Scalable overset computation between a forest-of-octrees- and an arbitrary distributed parallel mesh

TL;DR

An algorithm is introduced that performs a one-directional mesh overset of a parallel forest of octrees with another distributed mesh of unrelated partition that can be generalized, for example to load balancing of the overset, or adaptive refinement of the meshes around their intersection area.

Abstract

We introduce an algorithm that performs a one-directional mesh overset of a parallel forest of octrees with another distributed mesh of unrelated partition. The forest mesh consists of several adaptively refined octrees. Individual smooth mappings for every tree allow to represent a broad range of geometric domains. The other mesh is generic and defines a distributed set of query points, e.g. stemming from a quadrature rule applied to each cell. We face the problem of finding data for all queries in the remote forest. The forest is partitioned according to its natural Morton ordering. Thus, the partition boundaries can be encoded globally with one Morton index per process, which allows for precise, communication-free searching of the queries in the partition geometry. This is necessary to organize non-blocking communication of the queries to the relevant processes only. In a subsequent local search of the forest, we process the incoming queries and return the data of interest to each query's origin. The algorithm can be generalized, for example to load balancing of the overset, or adaptive refinement of the meshes around their intersection area. In 2D and 3D example scenarios we demonstrate the algorithm's performance and scalability to 12,288 processes.

Figures (21)

• Figure 1: Example of a forest of $K=2$ quadtrees (top) and the corresponding mesh in the geometric domain (bottom left). The black arrow shows the ordering of the mesh quadrants according to the Morton space-filling curve. In this example the curves of both trees have the same orientation, but this is not necessarily so. The mesh is partitioned among three processes represented by colors and divided by black dashes. The mesh on the bottom right is the coarsest mesh suited to represent the partition boundaries exactly. It can be deduced communication-free from the global first positions (small, black cells) and is the basis of the partition search, even without ever being constructed explicitly.

> GIVEN DATA:

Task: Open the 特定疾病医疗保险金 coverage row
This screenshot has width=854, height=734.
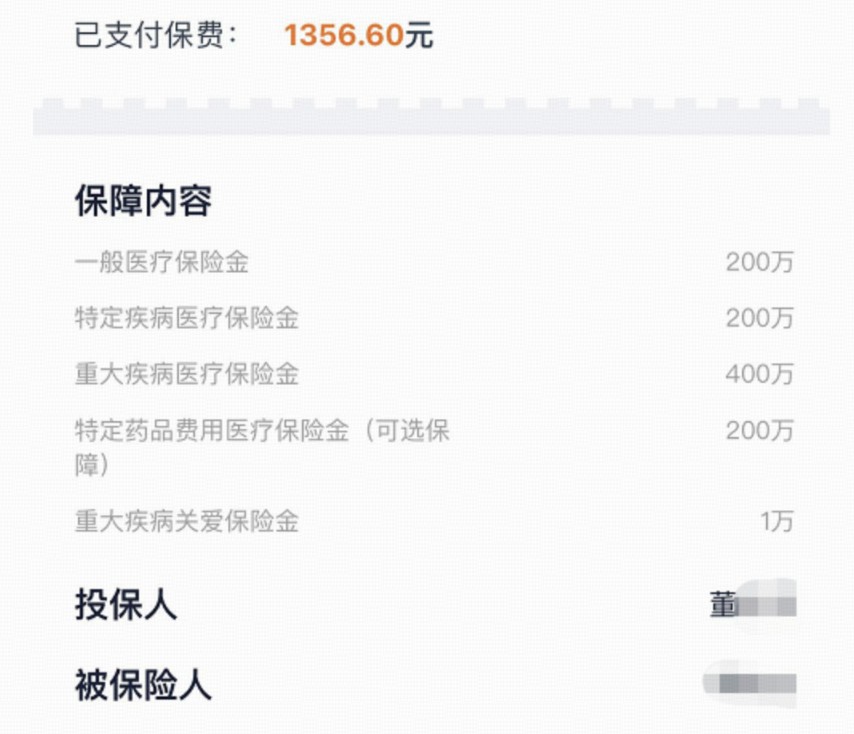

---

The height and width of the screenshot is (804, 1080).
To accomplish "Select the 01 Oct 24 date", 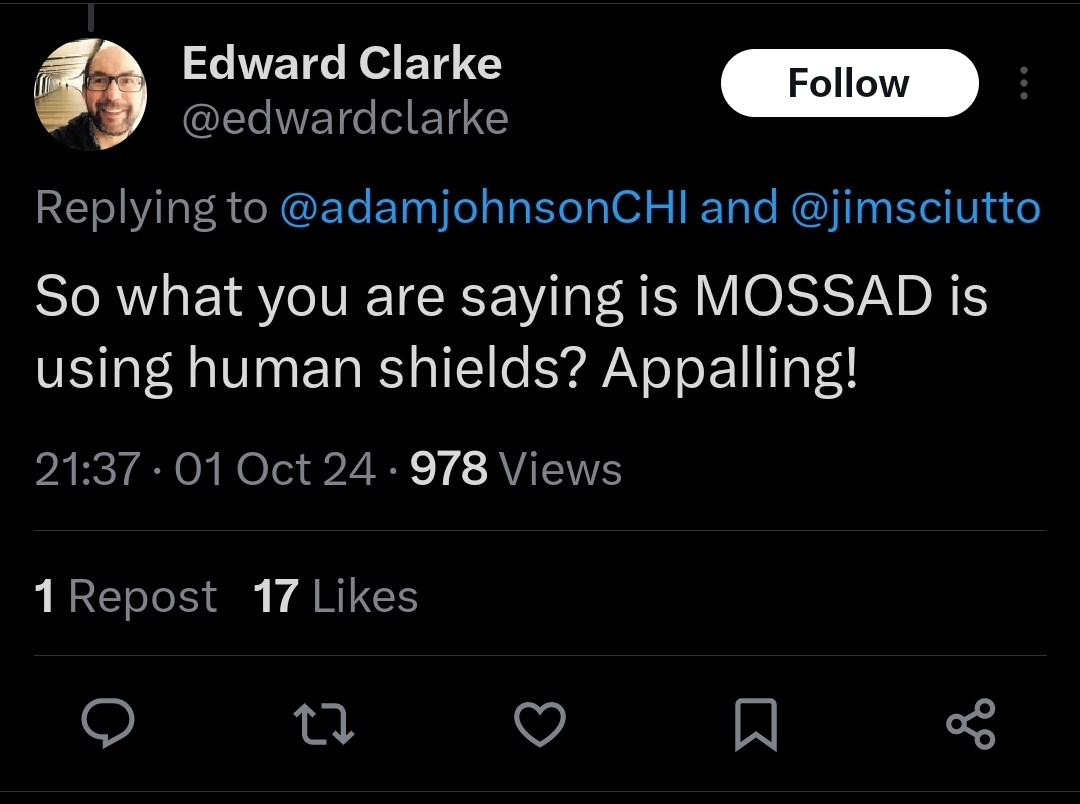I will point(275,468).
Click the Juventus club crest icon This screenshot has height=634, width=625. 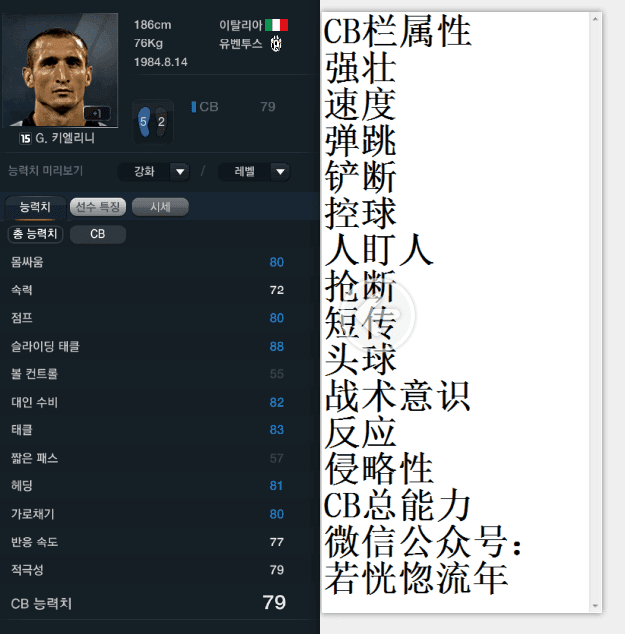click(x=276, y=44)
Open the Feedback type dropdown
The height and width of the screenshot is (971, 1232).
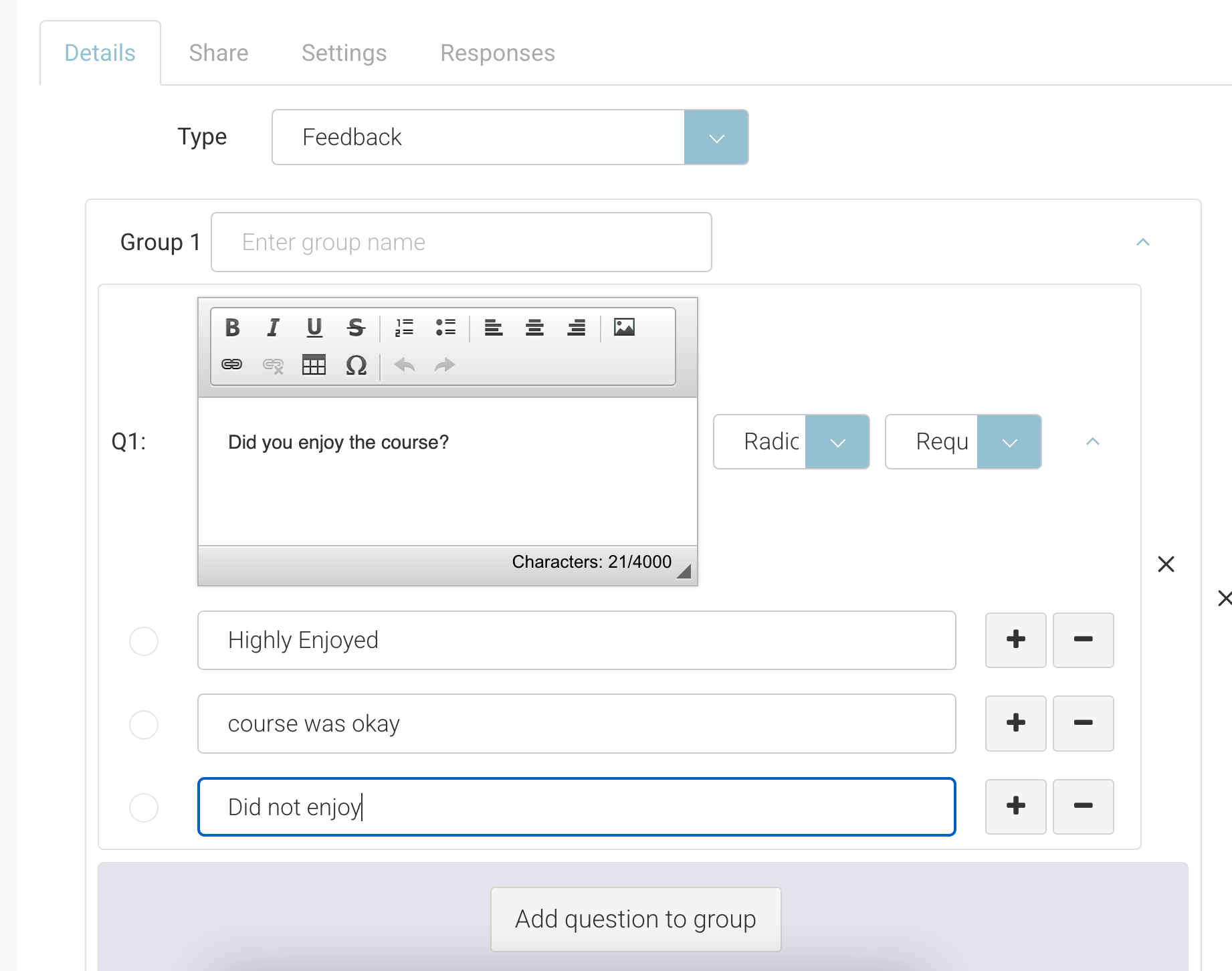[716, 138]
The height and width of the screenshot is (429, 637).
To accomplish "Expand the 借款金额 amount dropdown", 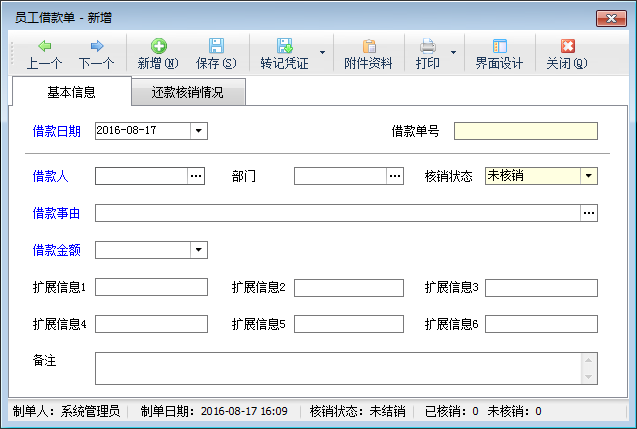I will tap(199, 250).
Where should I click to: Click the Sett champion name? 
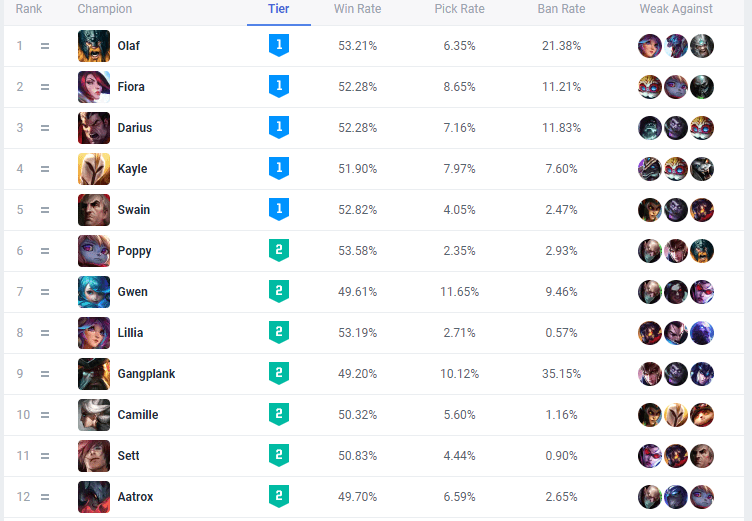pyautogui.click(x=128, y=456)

---

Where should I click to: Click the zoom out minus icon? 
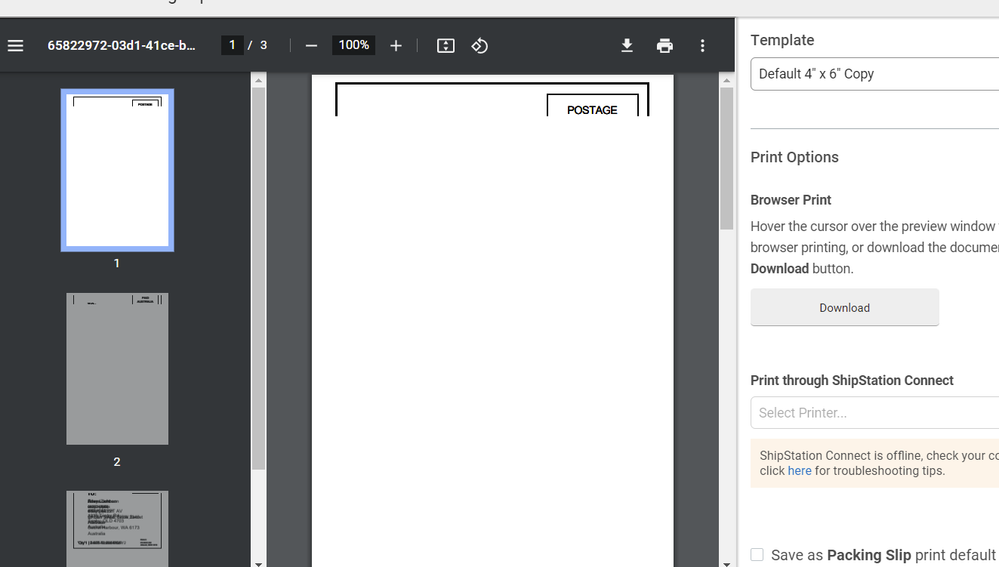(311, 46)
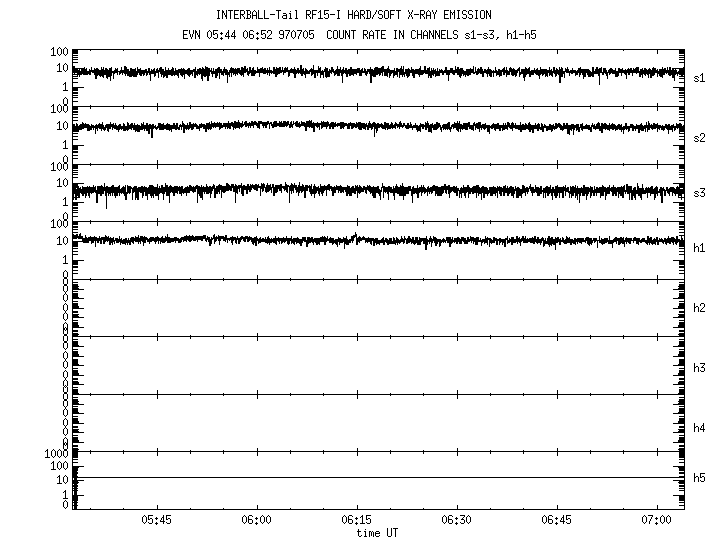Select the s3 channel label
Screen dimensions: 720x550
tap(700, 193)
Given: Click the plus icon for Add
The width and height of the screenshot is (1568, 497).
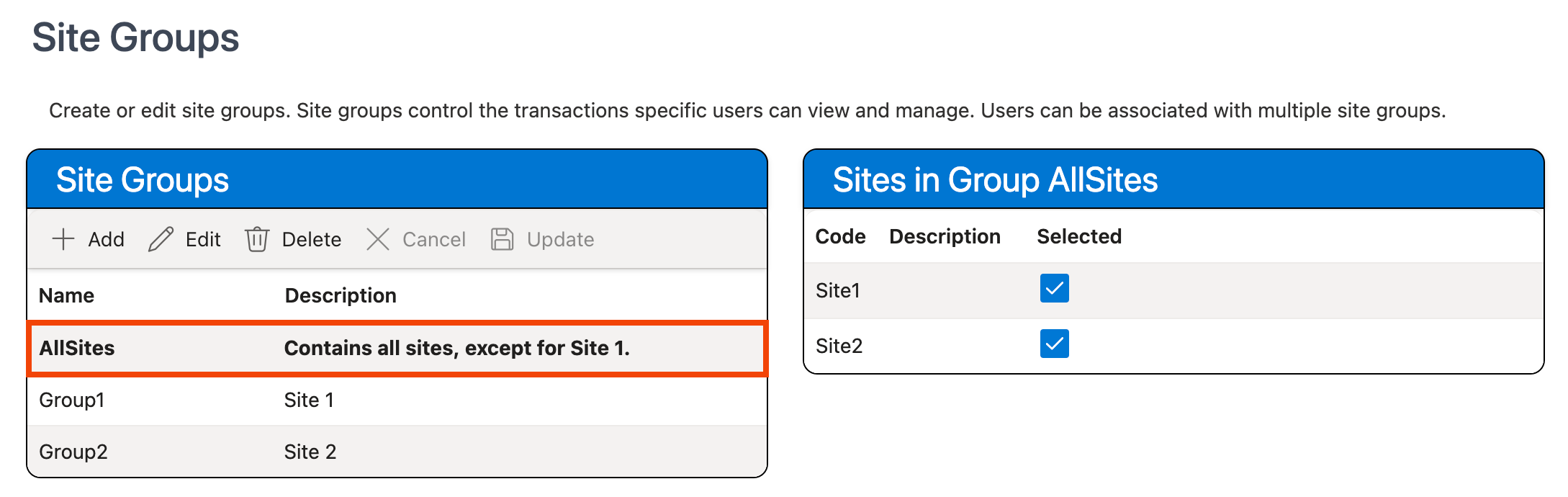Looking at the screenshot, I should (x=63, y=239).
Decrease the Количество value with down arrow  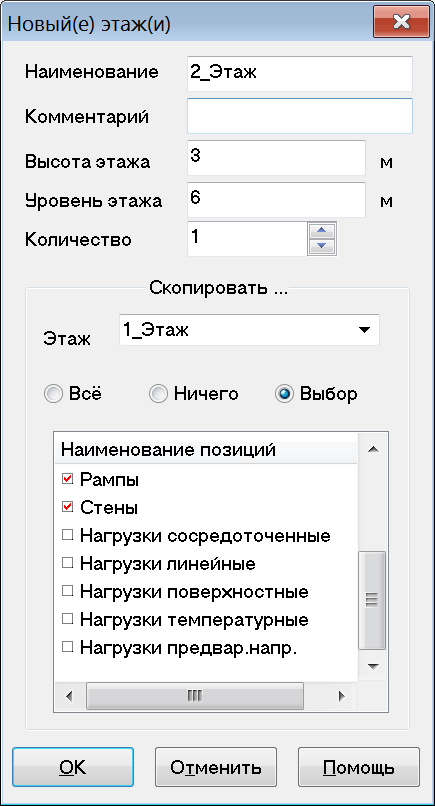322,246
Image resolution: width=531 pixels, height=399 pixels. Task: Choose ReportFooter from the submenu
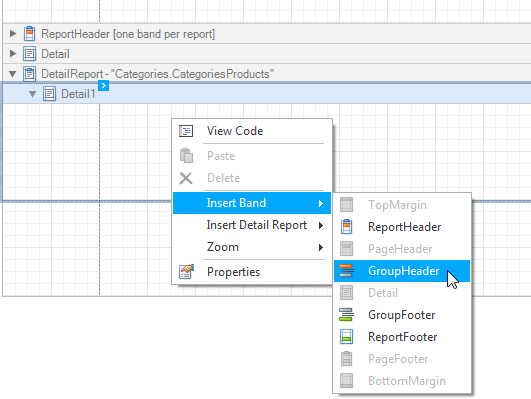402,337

> SET OF TASKS:
1: Answer these questions from the text on overset computation between a forest of octrees and a distributed mesh.
(a) According to what ordering is the forest partitioned?
(b) Up to how many processes does the text report demonstrating the algorithm's scalability?
(c) In Figure 1, among how many processes is the mesh partitioned?
2: From the text on forest-of-octrees overset computation, copy the passage from "Figures (21)" up to and including "being constructed explicitly.".
3: Continue the text on overset computation between a forest of octrees and a distributed mesh from the point where it stops.

> WRITTEN ANSWERS:
1:
(a) Its natural Morton ordering.
(b) 12,288 processes.
(c) Three processes.

2:
Figures (21)

• Figure 1: Example of a forest of $K=2$ quadtrees (top) and the corresponding mesh in the geometric domain (bottom left). The black arrow shows the ordering of the mesh quadrants according to the Morton space-filling curve. In this example the curves of both trees have the same orientation, but this is not necessarily so. The mesh is partitioned among three processes represented by colors and divided by black dashes. The mesh on the bottom right is the coarsest mesh suited to represent the partition boundaries exactly. It can be deduced communication-free from the global first positions (small, black cells) and is the basis of the partition search, even without ever being constructed explicitly.

3:
• Figure 2: Local search of three points (blue) on process $2$ in the example forest from Figure \ref{['fig:octree_partition']}, shown for the tree $k_1$ (top) and the corresponding part of the mesh (bottom). Green cells containing a check mark indicate at least one point match in the given quadrant. Red cells containing a cross indicate no match. A gray cell indicates that the quadrant was not part of the search, either because it was visited before (hatched cells) or an ancestor cell yielded no match (plain cells). Cells in the tree belonging to a different process are white. The four meshes on the bottom describe the execution of the search by increasing levels of the tree.
• Figure 3: Partition search of five points (blue) in the example forest from Figure \ref{['fig:octree_partition']}, shown for both the trees (top) and the corresponding part of the mesh (bottom). Green cells containing a check mark indicate at least one point match in the given quadrant. Red cells containing a cross indicate no match. A gray cell indicates that the quadrant was not part of the search, either because it was visited before (hatched cells) or an ancestor cell yielded no match (plain cells). The global first positions (small, black cells) mark partition boundaries and thus trigger refinement of the search tree. Cells whose parent belongs to exactly one process cannot occur in the partition search and are marked in white. The search can be imagined to operate on the partition-induced tree from Figure \ref{['fig:octree_partition']}. The three meshes on the bottom describe the behavior of the search on the different levels of the tree. Level $3$ was omitted since the search does not touch it.
• Figure 4: Flowchart of the mesh overset algorithm. The chart shows the local computations of rank $0$ of both the consumer (left, orange) and producer (right, blue) communicator as well as the communication they participate in (green, dashed lines). One query point is highlighted as a light blue circle during the whole algorithm. The numbers in orange circles offer a proposed reading order of the flow chart. The various steps are exposed in detail throughout Section \ref{['sec:overset_algorithm']}.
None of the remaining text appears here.